Fee schedules are generally designed to control costs, ensure fair pricing, and prevent excessive medical bills for both employers and injured workers. Despite common goals, the payment rates for fee schedules can vary significantly between different states.

“No single standard exists for fee schedules, which increases the challenge,” said Karen Clifton, Director of Cost Containment at Safety National. “Employers should lean on their TPA and carrier partners to monitor claim outcomes, adjust budgeting and reserving where necessary, and anticipate potential cost shifts.”

The lack of consistent approaches to fee schedules in workers’ compensation across states stems from a variety of legal, political, economic, and healthcare system differences. Here’s a breakdown of the main reasons:

1. State-Specific Regulations

Workers’ compensation is regulated at the state level in the U.S., not federally. This means each state legislature and workers’ compensation board defines its own rules. Additionally, states decide whether to have a fee schedule at all, what services it covers, like medical, pharmaceutical, hospital, or durable medical equipment (DME), and how it is calculated. For example, California has detailed, service-specific fee schedules, but New Jersey does not currently have a formal fee schedule and instead relies on usual and customary charges.

2. Economic and Healthcare Cost Variances

The cost of care and provider availability vary widely across states, influencing how fee schedules are structured. States with higher healthcare costs may adopt more aggressive controls, while others may reimburse at market rates to maintain provider participation.
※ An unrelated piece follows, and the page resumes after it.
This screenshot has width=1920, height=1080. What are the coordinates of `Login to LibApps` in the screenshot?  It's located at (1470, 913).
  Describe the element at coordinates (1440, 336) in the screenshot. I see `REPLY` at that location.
3. Political and Stakeholder Influence

A wide array of stakeholders with competing interests and motivations seek to influence how fee schedules are designed. Medical associations and hospitals may want higher reimbursement. Insurers and employers are looking for cost control, but want to ensure that access to quality medical care for injured workers is not lost in the process. State legislators are trying to balance between rates that are too low, which could jeopardize access to care, and those that are too high, which could cause excessive costs that drive up insurance premiums. This leads to compromises and politically-driven variability in design.

4. Different Methodologies

States may use various benchmarks to guide adjustments, including the Medicare conversion factor, the Medicare Economic Index, or the Consumer Price Index for All Urban Consumers (CPI-U). Some states use state-specific conversion factors or average weekly wage growth, Relative Value Units (RVUs) or market surveys, while others use flat fees, percentages, or hybrid models.

5. Evolution and Reform Timing

States have reformed or updated fee schedules at different times. Some are based on decades-old systems, while others are more modernized. Reforms often reflect recent court decisions, healthcare trends, or cost containment crises unique to that state.